Mais ce n'est pas vraiment ça qui est si décevant dans cet album, finalement. Non vraiment, parce qu'elle est un amas de tentatives artistiques brouillonnes et éparpillées, l'oeuvre a un certain intérêt, voire un certain charme, et représente une volonté de la part de Tyler de tester les excentricités de son style dans leurs extrêmes. Le vrai problème, c'est que cette volonté reste au stade de volonté, et que son application est encore trop dans l'entre-deux pour transcender les foules.
(Entre nous, le vrai autre problème ce sont les pièces comme BUFFALO ou RUN, tellement pauvres et superficielles qu'elles font passer tout le reste de l'album pour un chef d'oeuvre musical. Dans le même genre, en fin d'album, on a THE BROWNSTAINS avec Schoolboy Q qui est super ennuyeuse et laborieuse aussi, et pue juste le manque d'inspiration. Mais je suis peut-être en train de devenir un peu trop subjectif ici ?)

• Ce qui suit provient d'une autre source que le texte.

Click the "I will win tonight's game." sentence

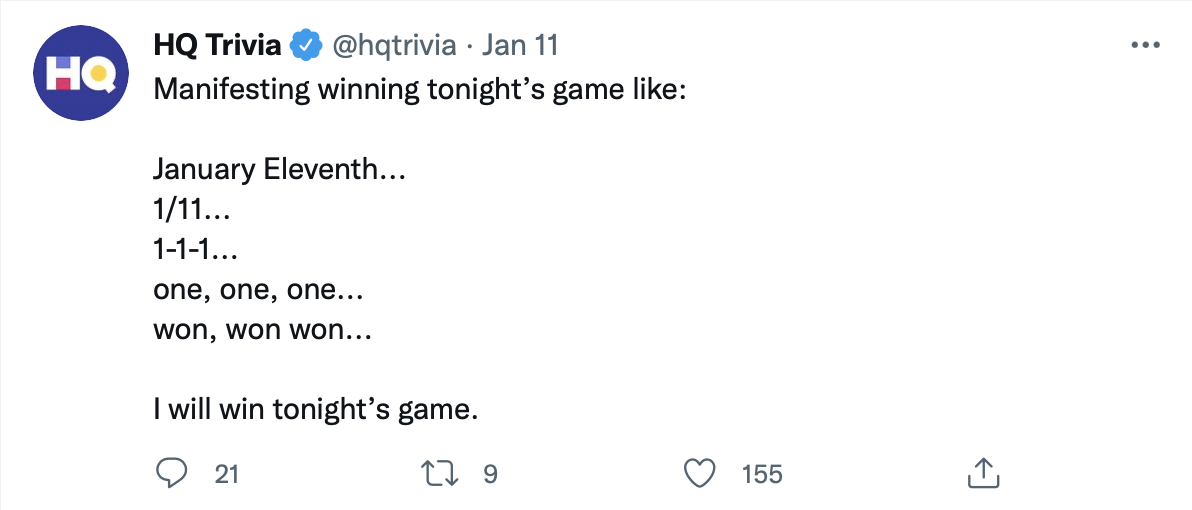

Le dernier problème enfin, qui est directement lié à ce que je viens de dire, c'est que les bons morceaux ne sont globalement pas assez réussis pour être réécoutés des myriades de fois, et que les mauvais morceaux sont vraiment, vraiment mauvais.
Pour le manque de pertinence des bons morceaux, je pense que SMUCKERS constitue un bon exemple. Kanye West qui rappe sur le bordel ambiant du fond sonore, avec sa voix stridente et ses talents de MC approximatifs, j'ai trouvé ça kiffant, quelque part, juste amusant. On dirait un peu une parodie de The Life of Pablo, à l'entendre gueuler des conneries sur une instru funky frénétique. Après, c'est pas forcément un morceau moins bien foutu que ceux qu'on trouve dans TLOP qui est un beau bordel aussi, mais c'est moins bien assumé et mis en avant par la structure de l'album, et c'est regrettable. Mais bon, Kanye c'est un putain de meme, et l'avoir invité dans un album bordélique c'est très bien vu.
+1 sur ce coup-là
Finalement Cherry Bomb c'est quand même pas mal médiocre, mais c'est le genre d'album médiocre que j'aime bien. Je l'écouterais pas tous les jours (Dieu soit loué), mais j'aime bien le fait qu'il existe. Parce que c'est un processus de création rentre dedans, honnête et maladroit. Parce que ça donne envie de devenir le producteur de Tyler et de lui dire qu'il est en train de faire de la grosse merde. Et ce genre d'album, je veux pas dire, mais ça forge. On peut lui trouver des qualités et des défauts à tour de bras, et c'est super intéressant. On peut même tenter, comme moi, une critique au feeling dessus, parce que ça part tellement en couilles au niveau de la composition que seul le feeling peut juger... et après tout, ma critique qui est confuse et brouillonne est peut-être pertinente à ce niveau-là (Dieu pourra en juger). A l'avenir, le mieux serait que Tyler se range sur une ligne de production un peu moins confuse, mais honnêtement, s'il nous ressort de la bouillie aussi curieuse, c'est toujours ça.
Mais Wolf c'était quand même mieux hein.